Stored items
# # # # # # #
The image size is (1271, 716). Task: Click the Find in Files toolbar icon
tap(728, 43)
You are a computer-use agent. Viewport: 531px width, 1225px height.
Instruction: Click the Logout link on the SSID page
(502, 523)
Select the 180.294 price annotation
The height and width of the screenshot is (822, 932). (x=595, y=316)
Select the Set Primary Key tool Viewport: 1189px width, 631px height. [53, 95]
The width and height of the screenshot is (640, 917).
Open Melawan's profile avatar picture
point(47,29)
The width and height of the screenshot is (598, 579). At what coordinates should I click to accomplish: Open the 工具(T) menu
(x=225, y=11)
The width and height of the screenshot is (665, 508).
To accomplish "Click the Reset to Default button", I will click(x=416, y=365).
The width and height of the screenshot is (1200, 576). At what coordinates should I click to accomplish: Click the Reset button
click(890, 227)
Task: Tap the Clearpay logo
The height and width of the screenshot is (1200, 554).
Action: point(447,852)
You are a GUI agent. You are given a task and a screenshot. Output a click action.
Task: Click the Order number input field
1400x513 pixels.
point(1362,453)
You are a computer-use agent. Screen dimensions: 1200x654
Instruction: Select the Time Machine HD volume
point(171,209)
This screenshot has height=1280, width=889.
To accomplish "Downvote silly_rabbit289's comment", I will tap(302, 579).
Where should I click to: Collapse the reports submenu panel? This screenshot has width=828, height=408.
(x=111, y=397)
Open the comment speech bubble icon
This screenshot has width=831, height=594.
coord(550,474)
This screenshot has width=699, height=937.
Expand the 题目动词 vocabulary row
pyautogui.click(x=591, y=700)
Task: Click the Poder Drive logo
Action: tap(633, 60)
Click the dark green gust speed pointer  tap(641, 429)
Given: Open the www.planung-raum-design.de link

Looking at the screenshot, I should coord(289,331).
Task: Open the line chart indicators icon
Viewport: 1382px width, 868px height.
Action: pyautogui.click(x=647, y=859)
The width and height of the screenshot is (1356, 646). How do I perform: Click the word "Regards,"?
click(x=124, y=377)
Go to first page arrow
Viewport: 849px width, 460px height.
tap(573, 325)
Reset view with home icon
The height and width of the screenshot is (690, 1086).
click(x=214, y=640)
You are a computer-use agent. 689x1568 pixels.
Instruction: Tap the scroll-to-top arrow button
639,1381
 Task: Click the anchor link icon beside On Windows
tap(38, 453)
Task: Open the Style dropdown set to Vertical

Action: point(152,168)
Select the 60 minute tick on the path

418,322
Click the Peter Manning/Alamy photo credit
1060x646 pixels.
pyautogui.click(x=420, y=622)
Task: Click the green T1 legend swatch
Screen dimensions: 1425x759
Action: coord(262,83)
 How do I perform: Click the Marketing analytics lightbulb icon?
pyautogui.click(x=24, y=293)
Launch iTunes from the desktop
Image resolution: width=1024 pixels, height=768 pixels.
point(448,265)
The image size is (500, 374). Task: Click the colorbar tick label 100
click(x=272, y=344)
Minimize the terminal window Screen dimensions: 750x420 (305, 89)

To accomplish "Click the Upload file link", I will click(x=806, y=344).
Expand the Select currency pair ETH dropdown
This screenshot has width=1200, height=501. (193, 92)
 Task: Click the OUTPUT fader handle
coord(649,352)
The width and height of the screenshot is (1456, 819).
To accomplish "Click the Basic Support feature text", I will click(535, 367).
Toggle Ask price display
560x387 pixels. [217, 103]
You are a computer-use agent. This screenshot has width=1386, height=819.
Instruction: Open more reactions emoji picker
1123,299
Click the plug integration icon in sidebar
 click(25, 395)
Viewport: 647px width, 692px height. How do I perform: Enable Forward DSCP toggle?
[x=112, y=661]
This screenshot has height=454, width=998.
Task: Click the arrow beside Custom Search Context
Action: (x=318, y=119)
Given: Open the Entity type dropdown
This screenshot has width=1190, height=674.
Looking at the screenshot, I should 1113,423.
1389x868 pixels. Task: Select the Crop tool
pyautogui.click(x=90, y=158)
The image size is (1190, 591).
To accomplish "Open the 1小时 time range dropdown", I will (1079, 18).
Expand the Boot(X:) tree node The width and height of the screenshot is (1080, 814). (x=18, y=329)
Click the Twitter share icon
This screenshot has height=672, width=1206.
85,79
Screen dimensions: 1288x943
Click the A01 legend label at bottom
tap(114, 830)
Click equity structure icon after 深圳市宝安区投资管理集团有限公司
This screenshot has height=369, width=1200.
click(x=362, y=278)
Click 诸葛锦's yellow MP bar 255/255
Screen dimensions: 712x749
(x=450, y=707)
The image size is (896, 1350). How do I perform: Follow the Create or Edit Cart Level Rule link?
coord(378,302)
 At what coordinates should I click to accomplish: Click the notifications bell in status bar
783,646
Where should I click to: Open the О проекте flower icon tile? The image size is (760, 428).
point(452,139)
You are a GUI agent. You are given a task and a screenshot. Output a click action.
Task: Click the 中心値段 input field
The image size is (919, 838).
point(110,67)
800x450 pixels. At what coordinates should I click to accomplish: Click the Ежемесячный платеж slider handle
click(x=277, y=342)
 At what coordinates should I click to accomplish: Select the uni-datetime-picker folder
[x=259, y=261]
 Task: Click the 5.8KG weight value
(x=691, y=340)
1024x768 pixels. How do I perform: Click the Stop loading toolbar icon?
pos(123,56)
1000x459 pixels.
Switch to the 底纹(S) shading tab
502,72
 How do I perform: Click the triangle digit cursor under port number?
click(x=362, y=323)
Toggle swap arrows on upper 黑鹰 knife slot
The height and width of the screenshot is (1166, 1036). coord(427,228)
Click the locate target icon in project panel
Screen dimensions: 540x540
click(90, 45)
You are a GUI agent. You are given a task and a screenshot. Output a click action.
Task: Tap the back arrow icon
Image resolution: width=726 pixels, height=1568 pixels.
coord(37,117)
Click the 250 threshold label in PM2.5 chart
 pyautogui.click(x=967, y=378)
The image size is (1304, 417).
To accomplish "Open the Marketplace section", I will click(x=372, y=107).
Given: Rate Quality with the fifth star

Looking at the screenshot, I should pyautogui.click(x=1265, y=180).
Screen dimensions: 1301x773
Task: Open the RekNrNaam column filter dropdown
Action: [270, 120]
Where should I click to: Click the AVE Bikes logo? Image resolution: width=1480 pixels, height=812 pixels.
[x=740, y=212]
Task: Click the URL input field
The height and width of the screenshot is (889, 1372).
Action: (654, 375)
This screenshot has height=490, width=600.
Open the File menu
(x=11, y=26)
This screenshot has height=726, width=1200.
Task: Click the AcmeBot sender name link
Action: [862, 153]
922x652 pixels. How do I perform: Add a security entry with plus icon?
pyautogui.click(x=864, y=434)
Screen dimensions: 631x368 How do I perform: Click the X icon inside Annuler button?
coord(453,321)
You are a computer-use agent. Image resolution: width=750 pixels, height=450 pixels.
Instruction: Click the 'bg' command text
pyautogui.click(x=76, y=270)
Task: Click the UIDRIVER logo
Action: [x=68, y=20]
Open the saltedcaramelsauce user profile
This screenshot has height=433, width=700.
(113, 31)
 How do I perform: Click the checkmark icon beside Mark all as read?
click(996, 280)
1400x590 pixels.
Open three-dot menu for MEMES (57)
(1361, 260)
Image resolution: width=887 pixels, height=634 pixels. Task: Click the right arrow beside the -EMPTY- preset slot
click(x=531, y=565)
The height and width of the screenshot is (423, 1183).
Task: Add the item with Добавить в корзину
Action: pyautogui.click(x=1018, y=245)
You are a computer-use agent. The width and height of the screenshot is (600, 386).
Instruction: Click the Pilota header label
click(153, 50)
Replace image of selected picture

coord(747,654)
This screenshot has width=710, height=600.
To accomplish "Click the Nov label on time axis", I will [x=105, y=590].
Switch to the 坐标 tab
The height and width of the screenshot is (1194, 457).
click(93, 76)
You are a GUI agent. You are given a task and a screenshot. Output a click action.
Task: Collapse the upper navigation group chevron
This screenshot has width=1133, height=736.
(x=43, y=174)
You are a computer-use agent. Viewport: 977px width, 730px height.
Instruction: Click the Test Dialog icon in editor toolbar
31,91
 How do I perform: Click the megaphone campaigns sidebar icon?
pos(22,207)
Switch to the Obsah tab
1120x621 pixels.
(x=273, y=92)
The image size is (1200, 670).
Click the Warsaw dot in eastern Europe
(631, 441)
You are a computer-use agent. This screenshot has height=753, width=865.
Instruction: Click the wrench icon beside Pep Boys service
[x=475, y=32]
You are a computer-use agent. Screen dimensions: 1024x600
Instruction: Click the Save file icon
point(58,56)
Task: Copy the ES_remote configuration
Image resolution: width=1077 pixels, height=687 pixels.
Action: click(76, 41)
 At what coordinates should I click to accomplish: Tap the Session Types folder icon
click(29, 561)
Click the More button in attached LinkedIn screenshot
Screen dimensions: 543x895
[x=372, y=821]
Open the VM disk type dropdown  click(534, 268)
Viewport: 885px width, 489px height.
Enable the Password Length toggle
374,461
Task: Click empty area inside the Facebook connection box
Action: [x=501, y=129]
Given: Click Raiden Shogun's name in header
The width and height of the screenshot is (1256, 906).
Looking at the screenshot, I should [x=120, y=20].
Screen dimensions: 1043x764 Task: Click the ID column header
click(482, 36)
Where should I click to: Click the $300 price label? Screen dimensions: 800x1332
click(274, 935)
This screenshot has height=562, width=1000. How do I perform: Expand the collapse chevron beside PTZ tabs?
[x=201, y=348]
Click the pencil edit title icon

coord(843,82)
# # # # # # #
In the entries above, please find the line with "Task: Click the Order number input field" and the line with "Task: Open the line chart indicators icon", then write out exactly those two lines and every line between them, and nothing more.

Task: Click the Order number input field
1400x513 pixels.
point(1362,453)
You are a computer-use agent. Screen dimensions: 1200x654
Instruction: Select the Time Machine HD volume
point(171,209)
This screenshot has height=1280, width=889.
To accomplish "Downvote silly_rabbit289's comment", I will tap(302, 579).
Where should I click to: Collapse the reports submenu panel? This screenshot has width=828, height=408.
(x=111, y=397)
Open the comment speech bubble icon
This screenshot has width=831, height=594.
coord(550,474)
This screenshot has width=699, height=937.
Expand the 题目动词 vocabulary row
pyautogui.click(x=591, y=700)
Task: Click the Poder Drive logo
Action: tap(633, 60)
Click the dark green gust speed pointer  tap(641, 429)
Given: Open the www.planung-raum-design.de link

Looking at the screenshot, I should coord(289,331).
Task: Open the line chart indicators icon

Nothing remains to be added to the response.